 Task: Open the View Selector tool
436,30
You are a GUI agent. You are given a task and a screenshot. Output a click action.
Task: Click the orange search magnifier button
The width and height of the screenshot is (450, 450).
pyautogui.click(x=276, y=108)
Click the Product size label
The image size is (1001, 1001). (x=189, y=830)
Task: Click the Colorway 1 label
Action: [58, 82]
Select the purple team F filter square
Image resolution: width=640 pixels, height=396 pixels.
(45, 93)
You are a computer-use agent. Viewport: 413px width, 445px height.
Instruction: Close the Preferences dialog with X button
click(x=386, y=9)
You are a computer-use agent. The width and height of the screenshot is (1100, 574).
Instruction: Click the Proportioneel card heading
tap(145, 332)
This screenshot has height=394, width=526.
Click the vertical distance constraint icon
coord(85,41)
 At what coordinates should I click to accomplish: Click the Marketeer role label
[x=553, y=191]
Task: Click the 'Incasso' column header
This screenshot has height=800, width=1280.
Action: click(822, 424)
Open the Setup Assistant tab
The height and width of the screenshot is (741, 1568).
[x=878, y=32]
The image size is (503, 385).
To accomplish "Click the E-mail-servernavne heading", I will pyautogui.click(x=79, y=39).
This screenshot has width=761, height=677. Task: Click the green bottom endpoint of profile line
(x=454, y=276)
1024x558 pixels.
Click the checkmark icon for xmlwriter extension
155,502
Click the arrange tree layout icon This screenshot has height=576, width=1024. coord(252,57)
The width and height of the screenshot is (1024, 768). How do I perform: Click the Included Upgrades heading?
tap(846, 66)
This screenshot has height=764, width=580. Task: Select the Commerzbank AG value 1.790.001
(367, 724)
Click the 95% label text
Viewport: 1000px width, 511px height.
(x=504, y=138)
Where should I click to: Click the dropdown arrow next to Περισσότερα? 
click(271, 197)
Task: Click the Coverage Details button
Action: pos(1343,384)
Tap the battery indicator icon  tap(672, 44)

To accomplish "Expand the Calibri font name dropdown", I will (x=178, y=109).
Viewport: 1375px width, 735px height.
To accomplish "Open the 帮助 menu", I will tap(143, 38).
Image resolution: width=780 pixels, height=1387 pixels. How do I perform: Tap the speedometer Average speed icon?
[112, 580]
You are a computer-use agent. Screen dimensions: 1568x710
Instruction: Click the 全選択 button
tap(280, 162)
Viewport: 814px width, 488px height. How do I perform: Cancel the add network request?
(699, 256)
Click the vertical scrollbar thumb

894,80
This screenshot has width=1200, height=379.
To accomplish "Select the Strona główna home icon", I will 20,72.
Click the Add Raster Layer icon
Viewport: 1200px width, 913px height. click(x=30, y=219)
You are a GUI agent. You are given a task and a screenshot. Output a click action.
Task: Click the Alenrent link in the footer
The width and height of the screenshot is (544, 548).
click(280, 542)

· · · · · · ·

→ **TASK STATEMENT**
When you answer, output all of the material exactly as it appears above.

→ **SOLUTION TO THE EXERCISE**
 Task: Open the View Selector tool
436,30
You are a GUI agent. You are given a task and a screenshot. Output a click action.
Task: Click the orange search magnifier button
The width and height of the screenshot is (450, 450).
pyautogui.click(x=276, y=108)
Click the Product size label
The image size is (1001, 1001). (x=189, y=830)
Task: Click the Colorway 1 label
Action: [58, 82]
Select the purple team F filter square
Image resolution: width=640 pixels, height=396 pixels.
(45, 93)
You are a computer-use agent. Viewport: 413px width, 445px height.
Instruction: Close the Preferences dialog with X button
click(x=386, y=9)
You are a computer-use agent. The width and height of the screenshot is (1100, 574).
Instruction: Click the Proportioneel card heading
tap(145, 332)
This screenshot has height=394, width=526.
Click the vertical distance constraint icon
coord(85,41)
 At what coordinates should I click to accomplish: Click the Marketeer role label
[x=553, y=191]
Task: Click the 'Incasso' column header
This screenshot has height=800, width=1280.
Action: click(822, 424)
Open the Setup Assistant tab
The height and width of the screenshot is (741, 1568).
[x=878, y=32]
The image size is (503, 385).
To accomplish "Click the E-mail-servernavne heading", I will pyautogui.click(x=79, y=39).
This screenshot has width=761, height=677. Task: Click the green bottom endpoint of profile line
(x=454, y=276)
1024x558 pixels.
Click the checkmark icon for xmlwriter extension
155,502
Click the arrange tree layout icon This screenshot has height=576, width=1024. coord(252,57)
The width and height of the screenshot is (1024, 768). How do I perform: Click the Included Upgrades heading?
tap(846, 66)
This screenshot has height=764, width=580. Task: Select the Commerzbank AG value 1.790.001
(367, 724)
Click the 95% label text
Viewport: 1000px width, 511px height.
(x=504, y=138)
Where should I click to: Click the dropdown arrow next to Περισσότερα? 
click(271, 197)
Task: Click the Coverage Details button
Action: pos(1343,384)
Tap the battery indicator icon  tap(672, 44)

To accomplish "Expand the Calibri font name dropdown", I will (x=178, y=109).
Viewport: 1375px width, 735px height.
To accomplish "Open the 帮助 menu", I will tap(143, 38).
Image resolution: width=780 pixels, height=1387 pixels. How do I perform: Tap the speedometer Average speed icon?
[112, 580]
You are a computer-use agent. Screen dimensions: 1568x710
Instruction: Click the 全選択 button
tap(280, 162)
Viewport: 814px width, 488px height. How do I perform: Cancel the add network request?
(699, 256)
Click the vertical scrollbar thumb

894,80
This screenshot has width=1200, height=379.
To accomplish "Select the Strona główna home icon", I will 20,72.
Click the Add Raster Layer icon
Viewport: 1200px width, 913px height. click(x=30, y=219)
You are a GUI agent. You are given a task and a screenshot. Output a click action.
Task: Click the Alenrent link in the footer
The width and height of the screenshot is (544, 548).
click(280, 542)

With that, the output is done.